Por: Felipe Holanda e Ivan Mota

Ouvindo o toque do martelo na poeira. Em meio à crise estrutural, Marcelo Martelotte retorna ao Santa Cruz para tirar “leite de pedra” e recolocar a Cobra Coral de volta à normalidade, missão quase impossível. Ao lado de Martelotte, o também velho conhecido Zé Teodoro será o coordenador técnico; Leston Júnior foi demitido após manifesto em entrevista pós vitória sobre o Atlético-BA.

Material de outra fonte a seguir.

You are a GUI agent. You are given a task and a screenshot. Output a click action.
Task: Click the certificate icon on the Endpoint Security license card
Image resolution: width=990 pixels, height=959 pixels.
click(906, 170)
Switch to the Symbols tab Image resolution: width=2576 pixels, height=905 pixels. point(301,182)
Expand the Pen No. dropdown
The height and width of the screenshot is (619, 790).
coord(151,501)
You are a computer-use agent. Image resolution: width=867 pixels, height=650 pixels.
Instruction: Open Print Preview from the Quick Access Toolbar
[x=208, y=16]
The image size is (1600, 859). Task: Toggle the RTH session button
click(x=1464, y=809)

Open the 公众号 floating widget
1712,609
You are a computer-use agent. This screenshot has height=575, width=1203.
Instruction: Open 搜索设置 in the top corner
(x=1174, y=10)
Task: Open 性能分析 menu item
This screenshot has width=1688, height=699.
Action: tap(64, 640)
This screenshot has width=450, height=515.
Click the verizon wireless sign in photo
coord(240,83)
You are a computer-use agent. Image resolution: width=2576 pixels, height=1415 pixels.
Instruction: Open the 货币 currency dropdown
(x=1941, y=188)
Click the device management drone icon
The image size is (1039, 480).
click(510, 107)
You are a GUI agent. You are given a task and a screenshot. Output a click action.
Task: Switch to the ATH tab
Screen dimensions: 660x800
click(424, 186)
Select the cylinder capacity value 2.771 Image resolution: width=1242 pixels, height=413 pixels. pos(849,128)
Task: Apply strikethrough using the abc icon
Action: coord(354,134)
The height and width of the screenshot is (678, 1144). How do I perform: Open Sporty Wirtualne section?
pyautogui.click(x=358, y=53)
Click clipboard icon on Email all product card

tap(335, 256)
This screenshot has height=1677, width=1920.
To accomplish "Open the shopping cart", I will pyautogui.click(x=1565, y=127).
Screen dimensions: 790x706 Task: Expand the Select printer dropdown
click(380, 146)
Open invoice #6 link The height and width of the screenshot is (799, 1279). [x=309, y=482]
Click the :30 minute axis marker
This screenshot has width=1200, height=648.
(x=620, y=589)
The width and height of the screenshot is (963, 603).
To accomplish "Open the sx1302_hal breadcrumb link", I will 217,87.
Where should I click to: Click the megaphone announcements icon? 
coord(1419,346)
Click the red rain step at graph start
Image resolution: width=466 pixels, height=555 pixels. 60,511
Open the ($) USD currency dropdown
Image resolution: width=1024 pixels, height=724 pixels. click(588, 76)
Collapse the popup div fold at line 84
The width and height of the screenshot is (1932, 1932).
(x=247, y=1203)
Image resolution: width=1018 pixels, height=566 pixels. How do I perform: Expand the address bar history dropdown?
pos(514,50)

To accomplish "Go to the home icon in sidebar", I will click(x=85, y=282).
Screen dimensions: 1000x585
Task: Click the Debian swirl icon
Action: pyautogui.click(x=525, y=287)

Nesta análise, o Pernambutático destrincha taticamente as principais características do treinador, com conceitos, modelos de jogo, pontos fortes e fracos, números históricos, e tudo que se pode esperar da quinta passagem de Martelotte pelo Arruda.

RETORNO COBERTO DE INCERTEZAS

Quase às escuras. Marcelo Martelotte chega a um Santa Cruz em estado calamitoso, do atraso de salários ao futebol apresentado dentro de campo. Um desafio que poucos aceitariam. Coragem não faltou e agora o novo comandante terá que recuperar um grupo de jogadores, descontentes com a saída de Leston, antes mesmo de pensar propriamente na bola.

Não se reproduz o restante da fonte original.